We stayed in our tree stands until the sun came up, both of us crying occasionally but both of us mostly just silent and broken. We slowly watched the forest around us join with the sun again. It had been uneventful since the departure of the creatures. The birds were back, and with the sun rising, the cool air began warming. Thankfully, a fire hadn’t broken out from my handiwork, but at the time I only cared about going home. Around noon, with the sun up high, we both carefully climbed down from our stands. Josh hugged me but then remained quiet on the walk back to the cabin. We both were. When we finally reached the cabin we found the six-point buck’s head lying against our front door.

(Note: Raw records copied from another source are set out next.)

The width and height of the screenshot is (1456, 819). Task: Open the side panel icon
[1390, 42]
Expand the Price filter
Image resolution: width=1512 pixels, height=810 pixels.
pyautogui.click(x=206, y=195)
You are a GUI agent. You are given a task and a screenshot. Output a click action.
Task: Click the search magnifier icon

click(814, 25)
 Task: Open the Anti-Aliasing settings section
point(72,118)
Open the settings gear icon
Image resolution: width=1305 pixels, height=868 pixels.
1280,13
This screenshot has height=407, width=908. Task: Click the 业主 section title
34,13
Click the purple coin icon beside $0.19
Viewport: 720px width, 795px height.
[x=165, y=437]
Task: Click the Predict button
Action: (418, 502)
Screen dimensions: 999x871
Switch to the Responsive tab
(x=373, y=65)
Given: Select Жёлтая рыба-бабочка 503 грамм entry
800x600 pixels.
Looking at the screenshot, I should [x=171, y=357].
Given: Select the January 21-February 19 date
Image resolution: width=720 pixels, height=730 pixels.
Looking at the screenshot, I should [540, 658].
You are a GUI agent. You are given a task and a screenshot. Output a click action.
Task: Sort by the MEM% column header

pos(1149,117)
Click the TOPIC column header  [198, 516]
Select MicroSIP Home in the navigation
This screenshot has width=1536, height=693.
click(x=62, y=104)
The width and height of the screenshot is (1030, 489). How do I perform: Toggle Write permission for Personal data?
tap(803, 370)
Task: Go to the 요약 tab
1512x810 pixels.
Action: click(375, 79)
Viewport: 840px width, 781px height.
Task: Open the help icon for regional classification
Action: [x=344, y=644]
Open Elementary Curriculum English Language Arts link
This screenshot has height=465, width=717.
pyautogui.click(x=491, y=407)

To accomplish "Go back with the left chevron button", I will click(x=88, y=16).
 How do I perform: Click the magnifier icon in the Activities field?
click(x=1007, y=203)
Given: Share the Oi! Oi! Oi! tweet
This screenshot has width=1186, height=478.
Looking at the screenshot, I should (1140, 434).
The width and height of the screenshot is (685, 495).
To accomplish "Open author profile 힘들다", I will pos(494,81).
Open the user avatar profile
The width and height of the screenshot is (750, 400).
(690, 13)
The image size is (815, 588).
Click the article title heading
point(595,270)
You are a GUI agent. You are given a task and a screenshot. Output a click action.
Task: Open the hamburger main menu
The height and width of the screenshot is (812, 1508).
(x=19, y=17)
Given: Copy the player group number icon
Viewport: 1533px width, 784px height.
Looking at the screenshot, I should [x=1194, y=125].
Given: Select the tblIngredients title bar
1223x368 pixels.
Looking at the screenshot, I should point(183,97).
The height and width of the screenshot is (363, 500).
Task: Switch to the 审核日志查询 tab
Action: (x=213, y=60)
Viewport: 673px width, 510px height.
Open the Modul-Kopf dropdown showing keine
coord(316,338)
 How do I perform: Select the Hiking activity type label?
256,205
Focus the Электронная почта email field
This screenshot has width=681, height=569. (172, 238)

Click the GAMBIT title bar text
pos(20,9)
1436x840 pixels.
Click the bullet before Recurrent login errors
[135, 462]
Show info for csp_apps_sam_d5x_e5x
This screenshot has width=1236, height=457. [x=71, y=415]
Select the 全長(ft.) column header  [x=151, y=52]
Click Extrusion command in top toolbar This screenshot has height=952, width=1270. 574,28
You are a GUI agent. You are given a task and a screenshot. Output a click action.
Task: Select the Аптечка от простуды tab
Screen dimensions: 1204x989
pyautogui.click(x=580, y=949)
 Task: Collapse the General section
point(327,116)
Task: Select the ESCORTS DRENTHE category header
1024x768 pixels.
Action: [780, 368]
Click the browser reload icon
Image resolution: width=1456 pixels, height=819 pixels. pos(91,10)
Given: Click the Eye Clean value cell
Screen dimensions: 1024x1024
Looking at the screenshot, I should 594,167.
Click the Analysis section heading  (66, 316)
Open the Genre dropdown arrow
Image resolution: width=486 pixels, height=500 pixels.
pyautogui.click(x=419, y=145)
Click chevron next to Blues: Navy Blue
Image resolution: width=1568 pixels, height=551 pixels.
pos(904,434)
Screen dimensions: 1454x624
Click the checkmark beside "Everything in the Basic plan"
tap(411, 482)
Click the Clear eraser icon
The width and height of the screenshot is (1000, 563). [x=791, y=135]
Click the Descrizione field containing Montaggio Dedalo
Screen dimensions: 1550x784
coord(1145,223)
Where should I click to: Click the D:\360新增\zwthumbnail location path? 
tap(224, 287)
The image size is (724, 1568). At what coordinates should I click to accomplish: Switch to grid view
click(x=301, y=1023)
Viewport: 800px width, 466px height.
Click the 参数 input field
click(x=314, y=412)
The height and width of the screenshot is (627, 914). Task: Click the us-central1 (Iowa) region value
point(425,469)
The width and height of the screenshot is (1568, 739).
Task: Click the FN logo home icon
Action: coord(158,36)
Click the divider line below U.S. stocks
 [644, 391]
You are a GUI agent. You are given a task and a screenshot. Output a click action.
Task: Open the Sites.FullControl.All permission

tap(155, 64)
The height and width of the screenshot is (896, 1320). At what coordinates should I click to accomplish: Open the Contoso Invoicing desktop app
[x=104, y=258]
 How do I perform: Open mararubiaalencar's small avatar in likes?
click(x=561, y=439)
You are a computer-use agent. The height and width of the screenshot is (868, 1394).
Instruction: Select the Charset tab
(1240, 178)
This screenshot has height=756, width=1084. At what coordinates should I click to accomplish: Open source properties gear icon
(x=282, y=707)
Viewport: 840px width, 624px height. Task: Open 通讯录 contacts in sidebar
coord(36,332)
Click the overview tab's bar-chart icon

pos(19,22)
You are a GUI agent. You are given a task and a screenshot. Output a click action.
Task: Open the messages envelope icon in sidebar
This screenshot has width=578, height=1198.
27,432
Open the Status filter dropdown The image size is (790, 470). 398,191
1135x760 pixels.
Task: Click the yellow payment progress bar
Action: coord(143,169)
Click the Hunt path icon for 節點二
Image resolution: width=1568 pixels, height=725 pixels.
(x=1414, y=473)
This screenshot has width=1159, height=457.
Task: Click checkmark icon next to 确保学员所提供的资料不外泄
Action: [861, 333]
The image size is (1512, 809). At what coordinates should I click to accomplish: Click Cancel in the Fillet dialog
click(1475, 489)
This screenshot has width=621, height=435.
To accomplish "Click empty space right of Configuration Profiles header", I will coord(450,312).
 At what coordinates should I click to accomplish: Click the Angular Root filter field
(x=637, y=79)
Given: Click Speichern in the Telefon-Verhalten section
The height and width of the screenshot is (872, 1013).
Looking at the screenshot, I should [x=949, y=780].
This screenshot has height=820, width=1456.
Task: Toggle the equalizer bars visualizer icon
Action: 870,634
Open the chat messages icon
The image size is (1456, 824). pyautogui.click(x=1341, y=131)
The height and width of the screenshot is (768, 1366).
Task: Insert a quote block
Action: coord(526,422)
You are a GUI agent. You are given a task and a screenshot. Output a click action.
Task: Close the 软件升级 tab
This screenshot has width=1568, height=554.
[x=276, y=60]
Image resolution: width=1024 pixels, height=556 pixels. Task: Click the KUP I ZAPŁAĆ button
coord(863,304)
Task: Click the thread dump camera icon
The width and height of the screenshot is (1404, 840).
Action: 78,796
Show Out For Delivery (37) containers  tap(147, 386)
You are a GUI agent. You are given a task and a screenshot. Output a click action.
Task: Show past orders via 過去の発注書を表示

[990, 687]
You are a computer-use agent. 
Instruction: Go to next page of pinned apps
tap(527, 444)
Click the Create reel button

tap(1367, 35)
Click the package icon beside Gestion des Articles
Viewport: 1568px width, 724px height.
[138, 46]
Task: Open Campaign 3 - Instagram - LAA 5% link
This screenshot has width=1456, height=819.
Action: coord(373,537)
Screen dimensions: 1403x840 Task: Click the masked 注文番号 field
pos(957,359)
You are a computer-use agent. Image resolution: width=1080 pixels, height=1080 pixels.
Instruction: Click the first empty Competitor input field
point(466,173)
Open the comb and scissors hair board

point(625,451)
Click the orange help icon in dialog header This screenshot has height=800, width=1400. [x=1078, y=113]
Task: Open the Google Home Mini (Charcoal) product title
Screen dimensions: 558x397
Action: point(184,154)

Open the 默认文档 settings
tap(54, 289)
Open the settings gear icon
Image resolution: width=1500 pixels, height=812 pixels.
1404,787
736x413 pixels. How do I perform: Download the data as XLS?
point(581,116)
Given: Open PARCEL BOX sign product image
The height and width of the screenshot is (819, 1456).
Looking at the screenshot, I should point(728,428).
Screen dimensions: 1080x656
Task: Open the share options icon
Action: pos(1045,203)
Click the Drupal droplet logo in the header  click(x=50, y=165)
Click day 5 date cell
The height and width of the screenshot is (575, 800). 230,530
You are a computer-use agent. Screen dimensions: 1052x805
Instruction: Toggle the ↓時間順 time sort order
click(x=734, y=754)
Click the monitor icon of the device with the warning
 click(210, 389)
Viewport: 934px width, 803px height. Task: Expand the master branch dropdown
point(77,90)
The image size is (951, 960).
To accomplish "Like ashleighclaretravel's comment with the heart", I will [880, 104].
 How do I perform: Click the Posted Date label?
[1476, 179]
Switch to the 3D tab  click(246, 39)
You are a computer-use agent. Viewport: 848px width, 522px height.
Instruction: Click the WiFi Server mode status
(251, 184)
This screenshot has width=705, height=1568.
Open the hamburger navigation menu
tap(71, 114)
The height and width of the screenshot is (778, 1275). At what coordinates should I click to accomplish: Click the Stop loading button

I can tell you right now, we didn’t exit that land for the better. We just survived, and I don’t know why. Fire doesn’t act like that, and it’s certainly not fucking green. I never shot an arrow like that before or after. It shouldn’t have worked, much less twice. Believe me, I looked and read everything I could find over the years about these things but found nothing at all that was similar. For Christ’s sake, these things shouldn’t even be real to begin with. I don’t know anything about silver bullets or anything else either and I don’t want to know. I got a feeling it wouldn’t matter if I knew anything anyway. Maybe they’d just crossed a line with their lineage that night. I don’t know, I suspect their judgement has its own rules, maybe we were just the tools of it then. The thing is I don’t ask why anymore, and I doubt Josh does either. I believe miracles are like reading a clock; not knowing how the gears work doesn’t change the time.

I don’t know whoever else used that cabin out there. Fact is, we haven’t been back since. I probably never will, and while I can’t speak for Josh now, I’m pretty certain he won’t either. We never discussed anything about that trip again. Hell, we haven’t talked for a while since his dad died and he moved away. He said he was moving for work, but never really looked me in the eyes when he said it. I ended up here in Chicago. Anyways, that was eight years ago. Small towns can make you run away sometimes, but so can other things.

I start to look around me now sometimes and wonder if I’m truly alone. I’ll be in my living room and I’ll hear a creak somewhere in the house and just stop and wait. I’ll listen to every sound I can hear, waiting impatiently for it again. Then, while I stare nervously at the front door of my house and then back upstairs at my kid’s rooms, I become terrified. Then I look into the living room. You see I know now that whenever I look at my gun cabinet, there’s nothing there to help me. It’s the old bow hanging above my fireplace that keeps my peace.